===== Entries provided =====

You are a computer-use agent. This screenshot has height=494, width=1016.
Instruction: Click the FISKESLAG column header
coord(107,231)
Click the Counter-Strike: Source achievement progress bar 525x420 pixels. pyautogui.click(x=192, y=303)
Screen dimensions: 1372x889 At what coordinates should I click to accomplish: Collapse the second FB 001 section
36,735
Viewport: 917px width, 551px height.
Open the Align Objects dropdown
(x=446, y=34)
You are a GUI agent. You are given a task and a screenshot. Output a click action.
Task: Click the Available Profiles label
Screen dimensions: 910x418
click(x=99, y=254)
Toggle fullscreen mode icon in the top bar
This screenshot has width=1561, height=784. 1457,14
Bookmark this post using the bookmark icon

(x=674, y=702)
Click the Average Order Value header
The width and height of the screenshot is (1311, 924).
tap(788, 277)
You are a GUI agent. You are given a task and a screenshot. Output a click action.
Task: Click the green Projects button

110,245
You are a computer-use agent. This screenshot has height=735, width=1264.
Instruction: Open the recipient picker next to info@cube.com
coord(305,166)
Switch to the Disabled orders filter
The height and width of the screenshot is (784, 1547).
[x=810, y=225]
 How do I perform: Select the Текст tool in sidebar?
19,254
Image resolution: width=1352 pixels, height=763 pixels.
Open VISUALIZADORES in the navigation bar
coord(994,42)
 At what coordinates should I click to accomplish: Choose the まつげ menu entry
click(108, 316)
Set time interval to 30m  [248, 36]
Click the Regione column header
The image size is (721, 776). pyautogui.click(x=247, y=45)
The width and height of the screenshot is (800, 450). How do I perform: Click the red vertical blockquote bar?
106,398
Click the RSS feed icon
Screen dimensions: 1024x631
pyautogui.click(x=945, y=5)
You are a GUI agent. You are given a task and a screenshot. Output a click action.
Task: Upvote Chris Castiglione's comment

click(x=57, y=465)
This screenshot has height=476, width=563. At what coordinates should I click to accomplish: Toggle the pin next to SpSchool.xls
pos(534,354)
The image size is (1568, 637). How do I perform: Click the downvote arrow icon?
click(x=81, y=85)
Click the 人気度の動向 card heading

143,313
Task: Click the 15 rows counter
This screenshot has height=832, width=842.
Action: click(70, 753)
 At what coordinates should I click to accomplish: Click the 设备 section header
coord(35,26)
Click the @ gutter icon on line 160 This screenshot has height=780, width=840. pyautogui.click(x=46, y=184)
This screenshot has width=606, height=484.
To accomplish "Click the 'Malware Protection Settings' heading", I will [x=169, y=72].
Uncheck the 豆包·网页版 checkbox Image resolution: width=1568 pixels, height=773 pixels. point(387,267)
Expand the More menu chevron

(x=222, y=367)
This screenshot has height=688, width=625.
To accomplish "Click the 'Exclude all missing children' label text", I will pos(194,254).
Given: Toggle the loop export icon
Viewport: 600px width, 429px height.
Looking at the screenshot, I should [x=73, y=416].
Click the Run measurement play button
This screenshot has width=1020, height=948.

=====

What you need to do: Rewrite all of the data above, replacing every "Screen dimensions" with "Screen size" and leaving everything else unchanged.

Output of the task:
You are a computer-use agent. This screenshot has height=494, width=1016.
Instruction: Click the FISKESLAG column header
coord(107,231)
Click the Counter-Strike: Source achievement progress bar 525x420 pixels. pyautogui.click(x=192, y=303)
Screen size: 1372x889 At what coordinates should I click to accomplish: Collapse the second FB 001 section
36,735
Viewport: 917px width, 551px height.
Open the Align Objects dropdown
(x=446, y=34)
You are a GUI agent. You are given a task and a screenshot. Output a click action.
Task: Click the Available Profiles label
Screen size: 910x418
click(x=99, y=254)
Toggle fullscreen mode icon in the top bar
This screenshot has width=1561, height=784. 1457,14
Bookmark this post using the bookmark icon

(x=674, y=702)
Click the Average Order Value header
The width and height of the screenshot is (1311, 924).
tap(788, 277)
You are a GUI agent. You are given a task and a screenshot. Output a click action.
Task: Click the green Projects button

110,245
You are a computer-use agent. This screenshot has height=735, width=1264.
Instruction: Open the recipient picker next to info@cube.com
coord(305,166)
Switch to the Disabled orders filter
The height and width of the screenshot is (784, 1547).
[x=810, y=225]
 How do I perform: Select the Текст tool in sidebar?
19,254
Image resolution: width=1352 pixels, height=763 pixels.
Open VISUALIZADORES in the navigation bar
coord(994,42)
 At what coordinates should I click to accomplish: Choose the まつげ menu entry
click(108, 316)
Set time interval to 30m  [248, 36]
Click the Regione column header
The image size is (721, 776). pyautogui.click(x=247, y=45)
The width and height of the screenshot is (800, 450). How do I perform: Click the red vertical blockquote bar?
106,398
Click the RSS feed icon
Screen size: 1024x631
pyautogui.click(x=945, y=5)
You are a GUI agent. You are given a task and a screenshot. Output a click action.
Task: Upvote Chris Castiglione's comment

click(x=57, y=465)
This screenshot has height=476, width=563. At what coordinates should I click to accomplish: Toggle the pin next to SpSchool.xls
pos(534,354)
The image size is (1568, 637). How do I perform: Click the downvote arrow icon?
click(x=81, y=85)
Click the 人気度の動向 card heading

143,313
Task: Click the 15 rows counter
This screenshot has height=832, width=842.
Action: click(70, 753)
 At what coordinates should I click to accomplish: Click the 设备 section header
coord(35,26)
Click the @ gutter icon on line 160 This screenshot has height=780, width=840. pyautogui.click(x=46, y=184)
This screenshot has width=606, height=484.
To accomplish "Click the 'Malware Protection Settings' heading", I will [x=169, y=72].
Uncheck the 豆包·网页版 checkbox Image resolution: width=1568 pixels, height=773 pixels. point(387,267)
Expand the More menu chevron

(x=222, y=367)
This screenshot has height=688, width=625.
To accomplish "Click the 'Exclude all missing children' label text", I will pos(194,254).
Given: Toggle the loop export icon
Viewport: 600px width, 429px height.
Looking at the screenshot, I should [x=73, y=416].
Click the Run measurement play button
This screenshot has width=1020, height=948.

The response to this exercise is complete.